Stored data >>
————————
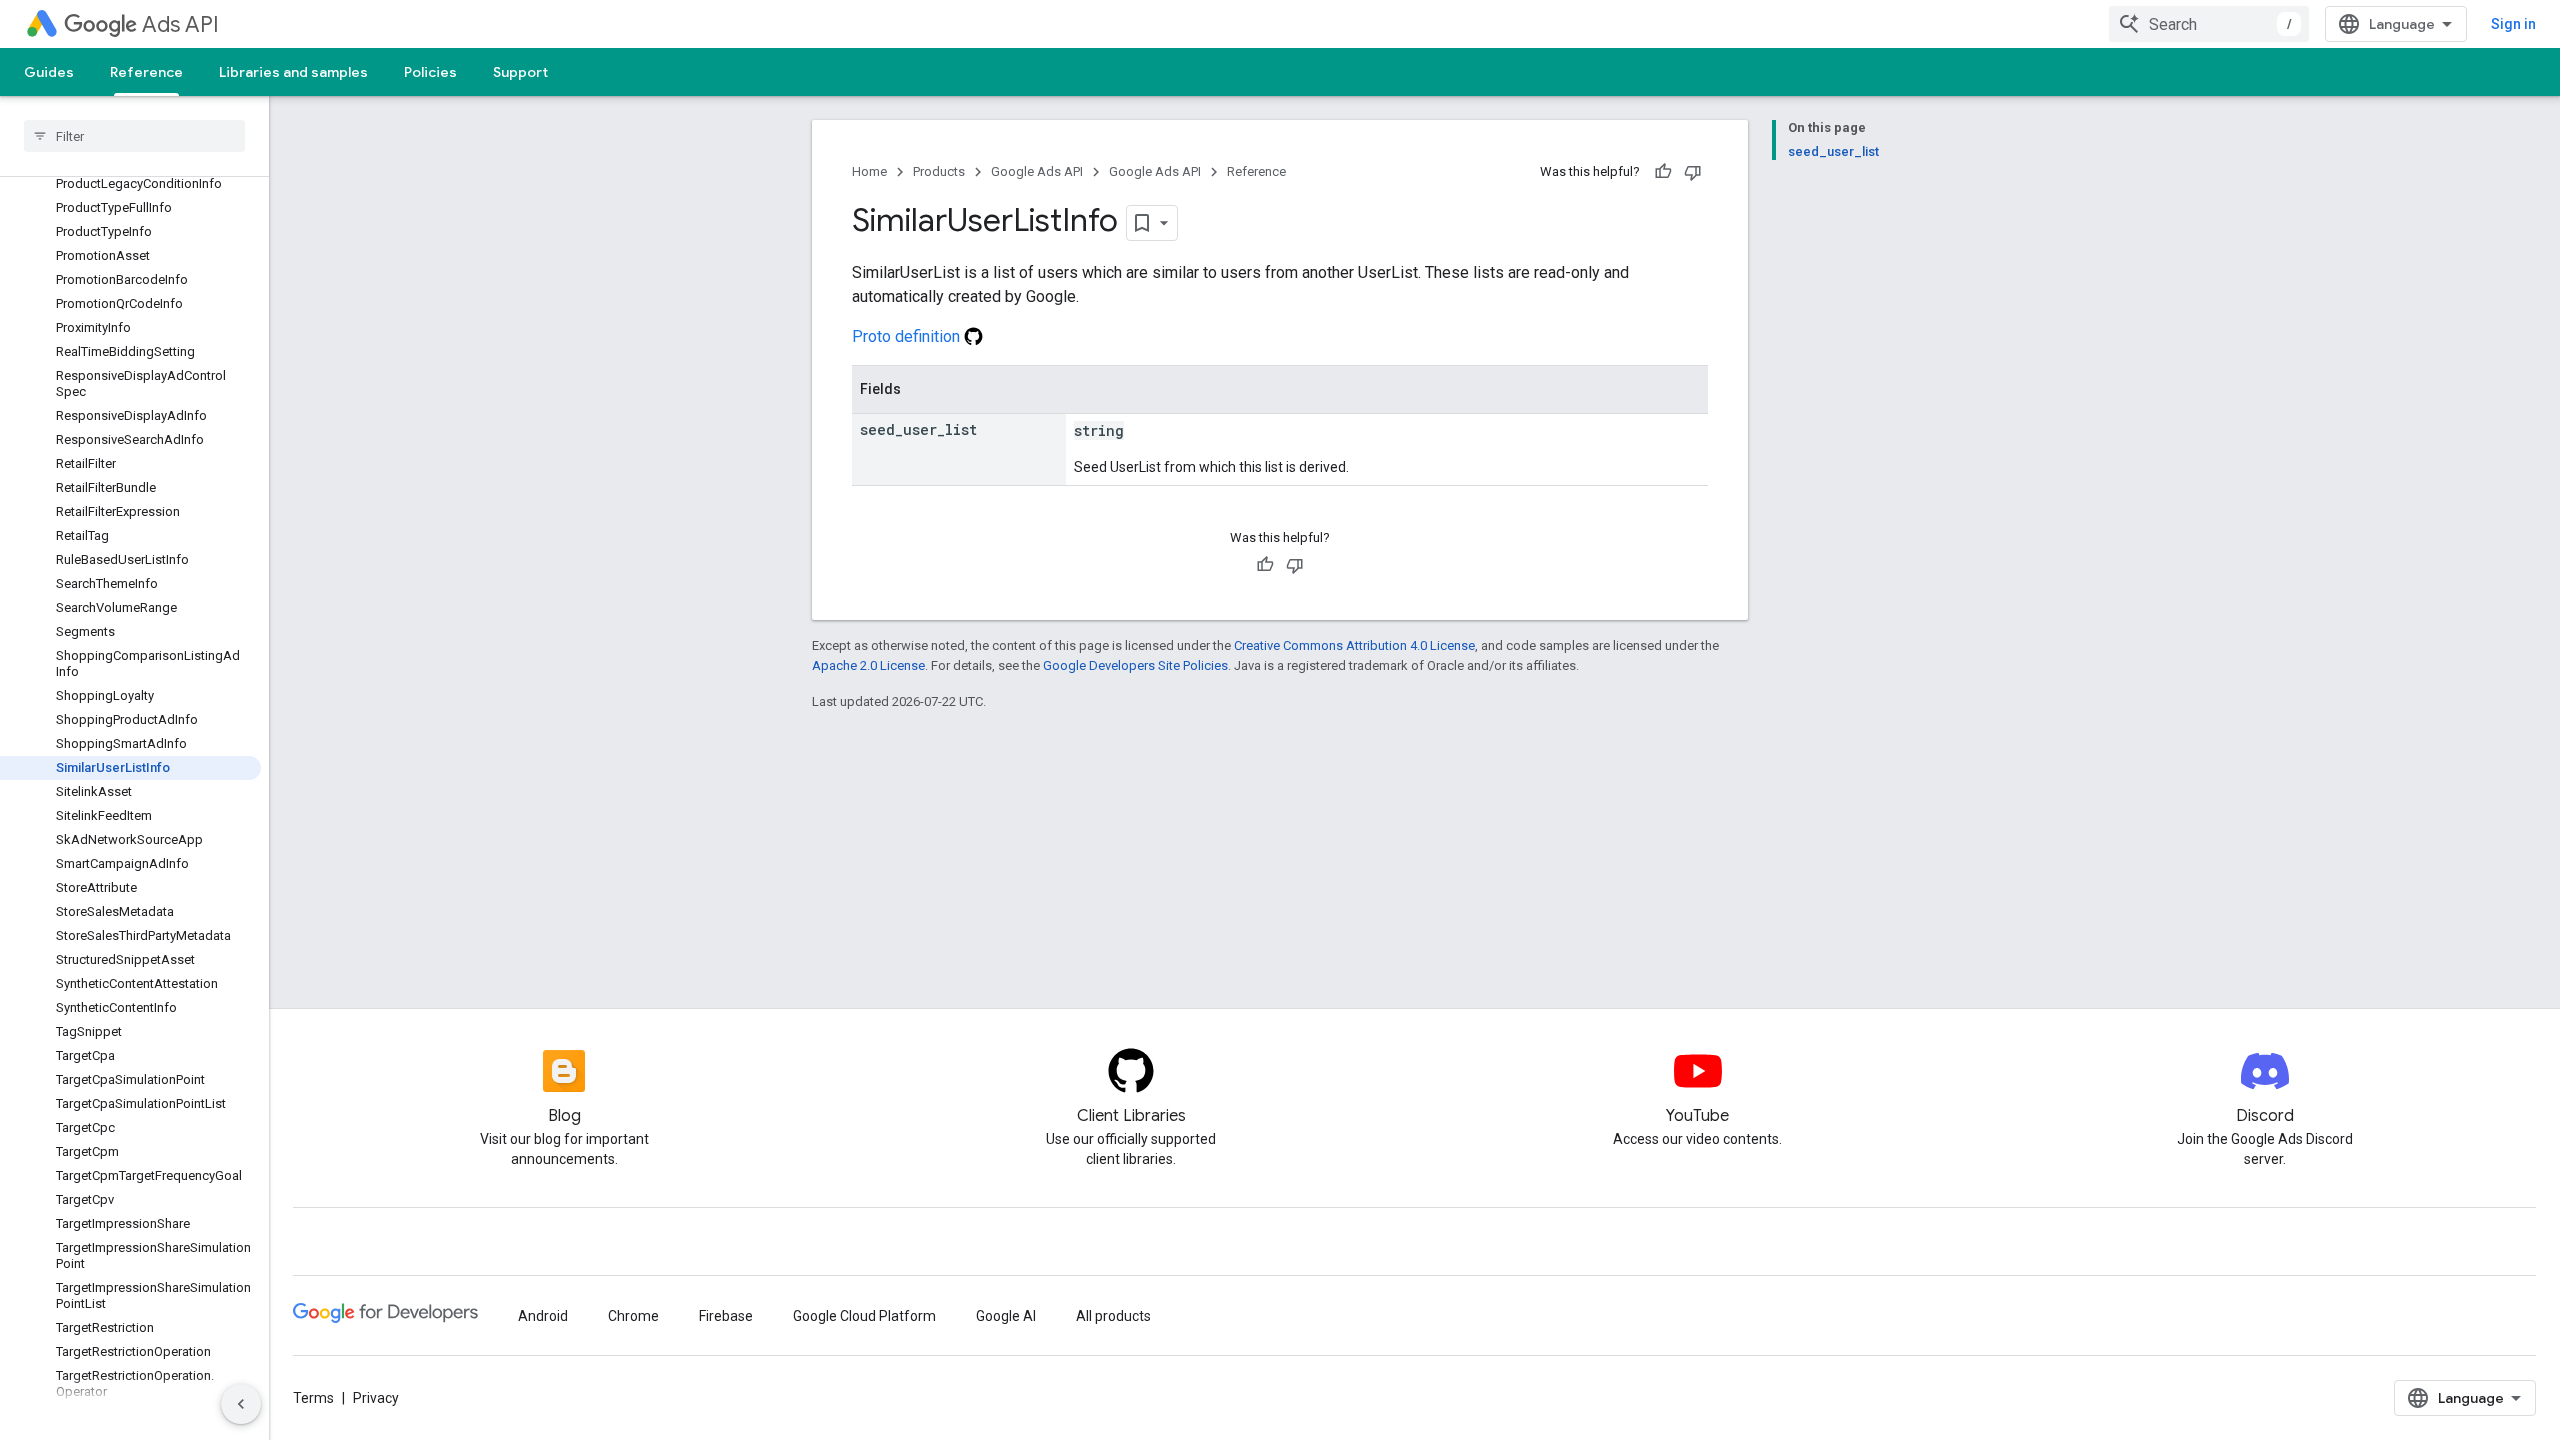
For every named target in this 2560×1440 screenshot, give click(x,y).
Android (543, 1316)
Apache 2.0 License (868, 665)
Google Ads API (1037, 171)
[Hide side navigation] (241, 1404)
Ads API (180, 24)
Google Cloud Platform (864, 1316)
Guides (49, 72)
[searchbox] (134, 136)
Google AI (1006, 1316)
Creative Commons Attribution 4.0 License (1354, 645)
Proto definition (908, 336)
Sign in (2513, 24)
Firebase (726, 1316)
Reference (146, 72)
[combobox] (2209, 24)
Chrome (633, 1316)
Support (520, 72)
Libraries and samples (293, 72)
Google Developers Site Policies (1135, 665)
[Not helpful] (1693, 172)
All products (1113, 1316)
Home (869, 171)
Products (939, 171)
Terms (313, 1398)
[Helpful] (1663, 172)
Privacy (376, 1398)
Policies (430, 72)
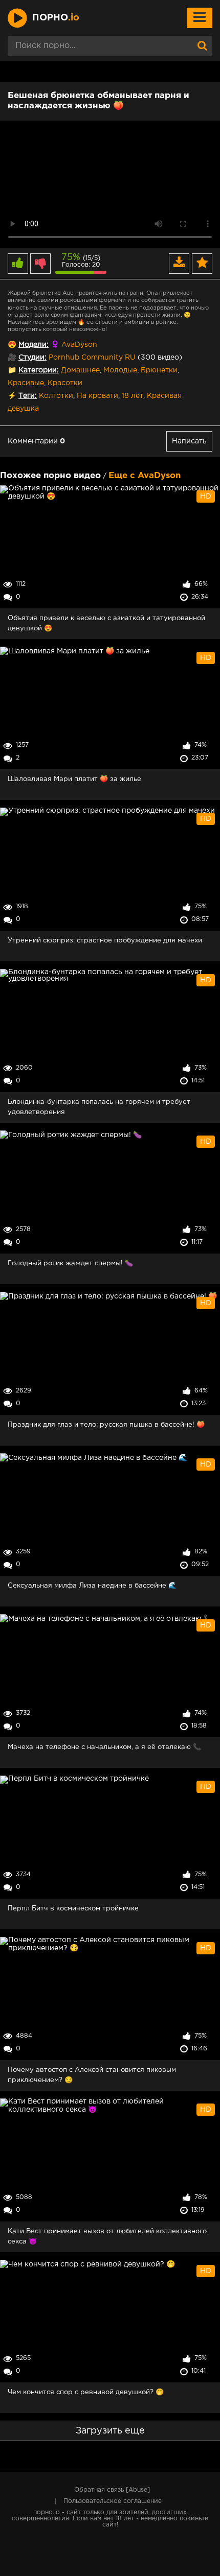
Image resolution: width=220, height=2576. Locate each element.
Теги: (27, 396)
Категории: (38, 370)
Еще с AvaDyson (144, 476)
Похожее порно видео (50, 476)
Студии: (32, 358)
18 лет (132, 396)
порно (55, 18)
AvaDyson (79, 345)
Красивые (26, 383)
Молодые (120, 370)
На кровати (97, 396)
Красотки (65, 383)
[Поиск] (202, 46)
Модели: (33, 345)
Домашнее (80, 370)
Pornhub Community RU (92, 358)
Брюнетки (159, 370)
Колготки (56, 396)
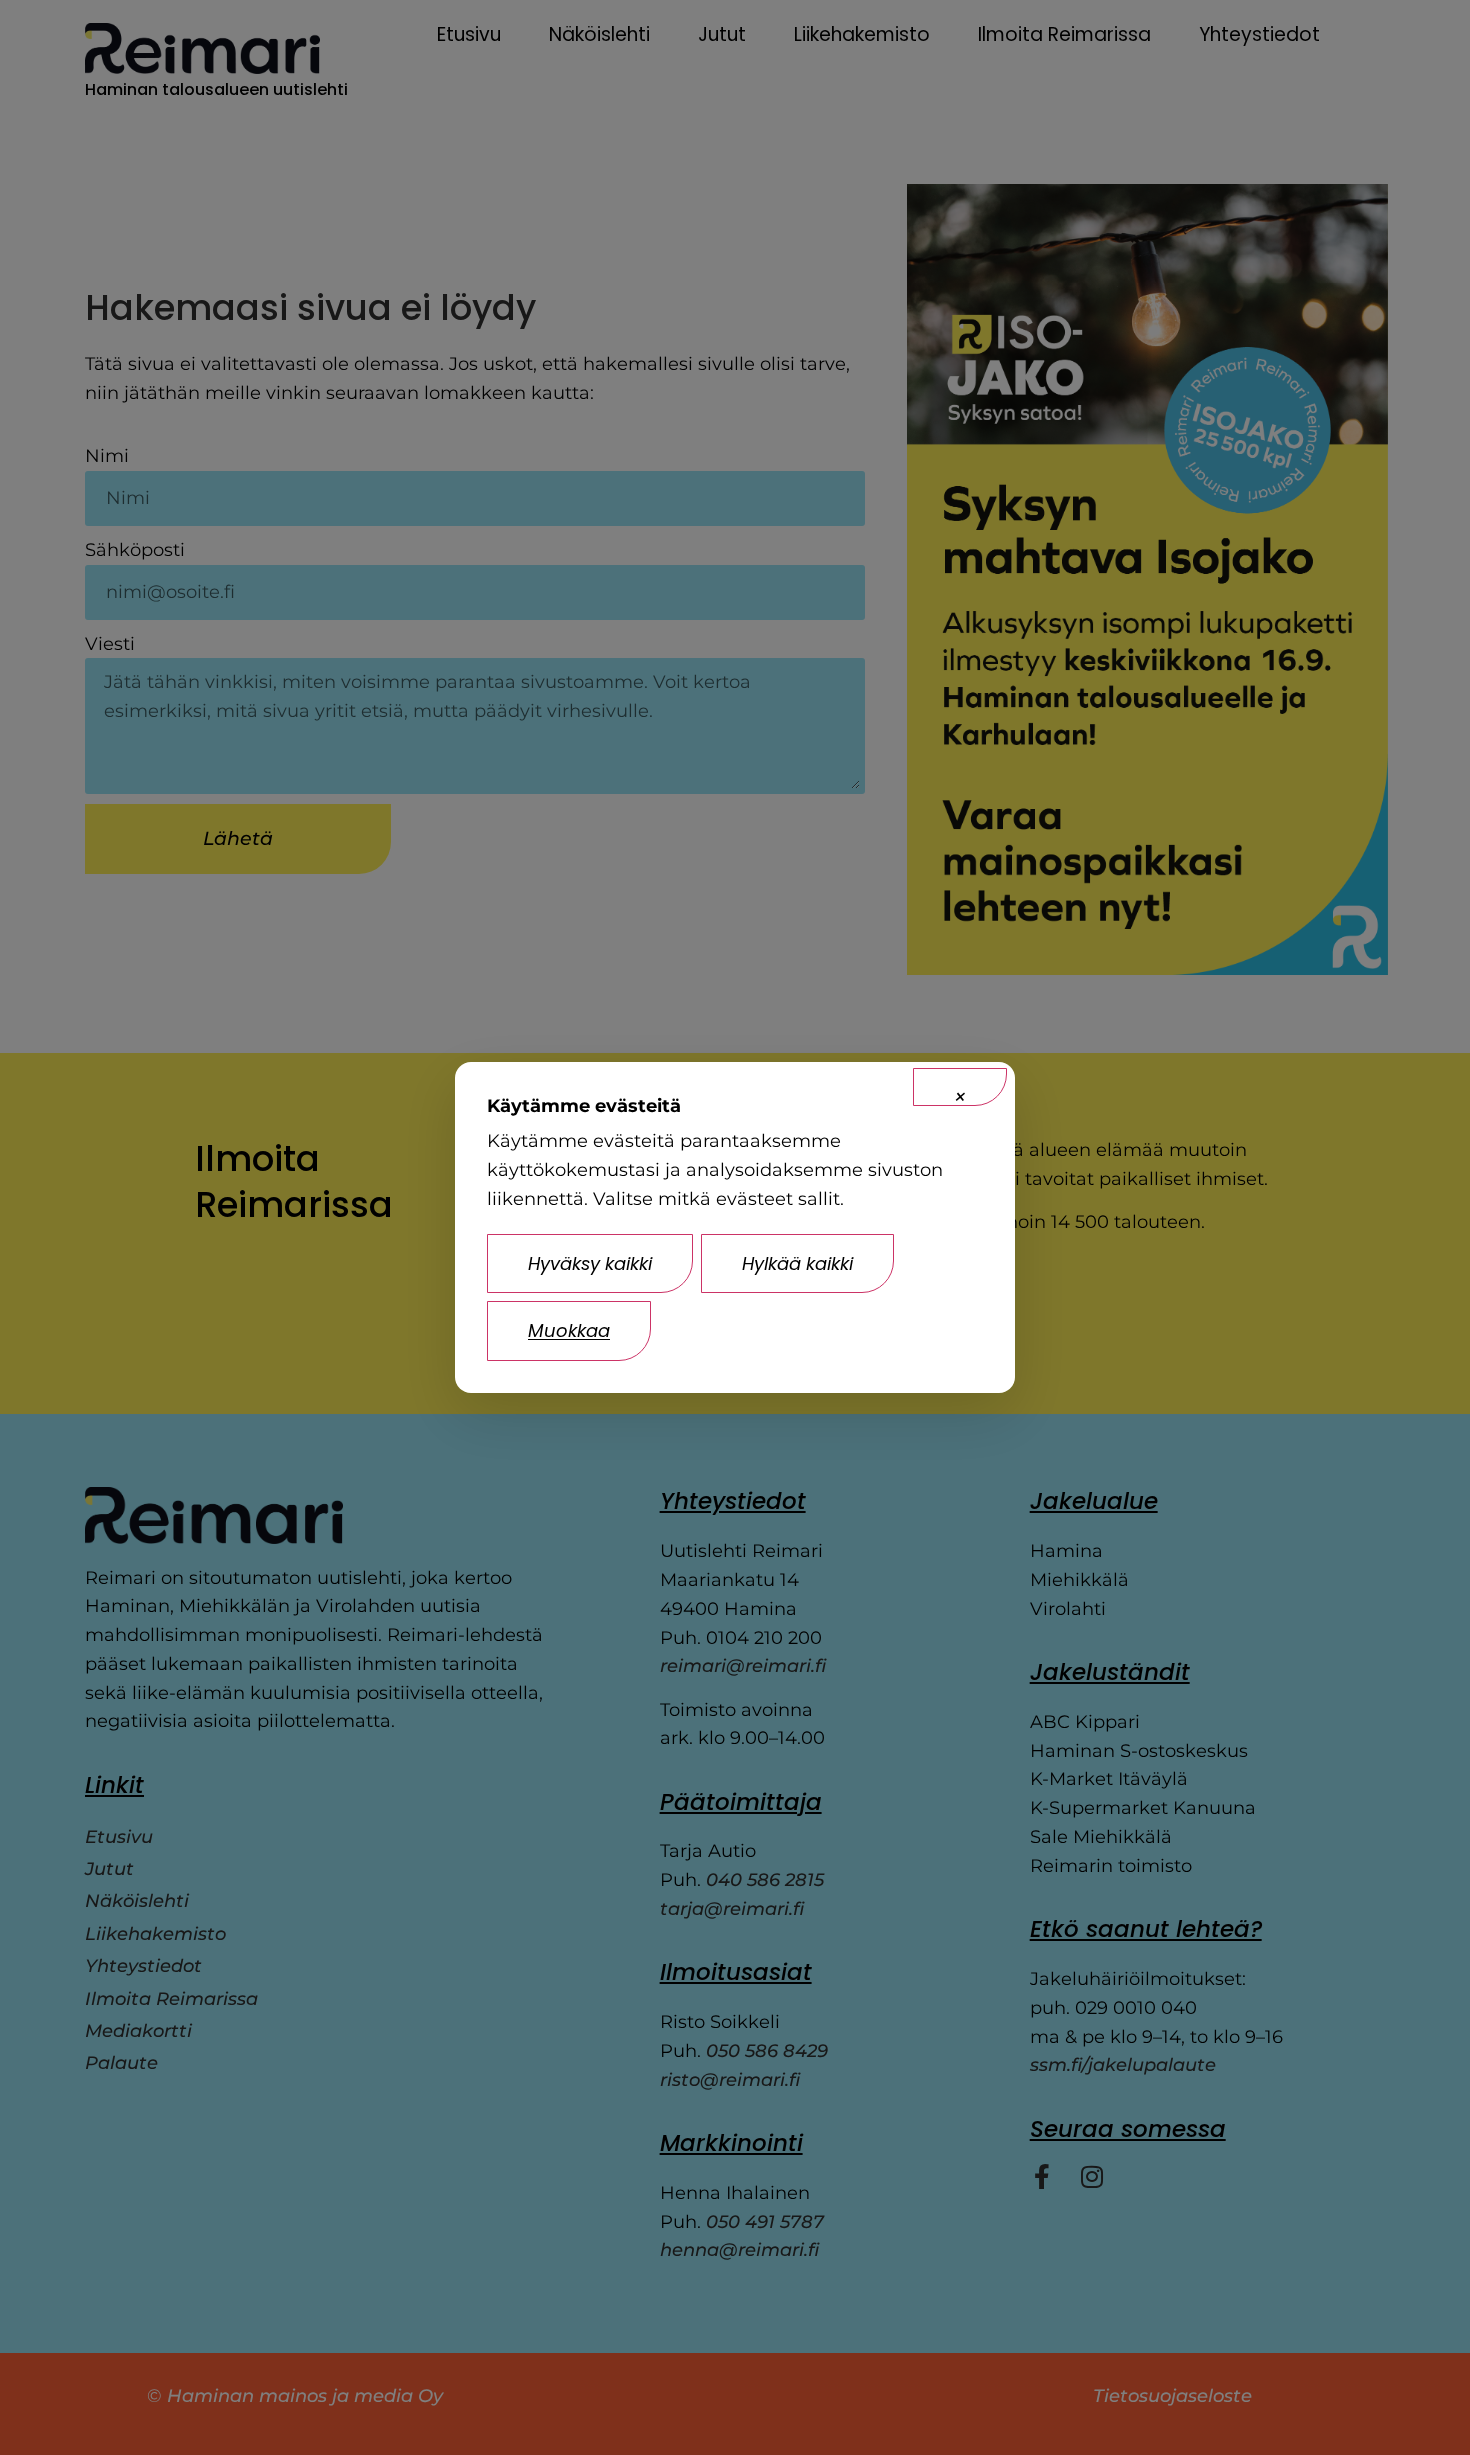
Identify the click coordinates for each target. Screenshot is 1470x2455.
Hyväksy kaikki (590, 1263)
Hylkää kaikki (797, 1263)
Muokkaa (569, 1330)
————————
TASK PROMPT >> Set down word for word every line from the one containing "Теги: (27, 396)" through the last line of the records above, both ends included. Leave out the pictures.

SOLVED EXERCISE >>
Теги: (27, 396)
Категории: (38, 370)
Еще с AvaDyson (144, 476)
Похожее порно видео (50, 476)
Студии: (32, 358)
18 лет (132, 396)
порно (55, 18)
AvaDyson (79, 345)
Красивые (26, 383)
Молодые (120, 370)
На кровати (97, 396)
Красотки (65, 383)
[Поиск] (202, 46)
Модели: (33, 345)
Домашнее (80, 370)
Pornhub Community RU (92, 358)
Брюнетки (159, 370)
Колготки (56, 396)
Identify the click coordinates for each target. Screenshot is 1470x2455.
Hyväksy kaikki (590, 1263)
Hylkää kaikki (797, 1263)
Muokkaa (569, 1330)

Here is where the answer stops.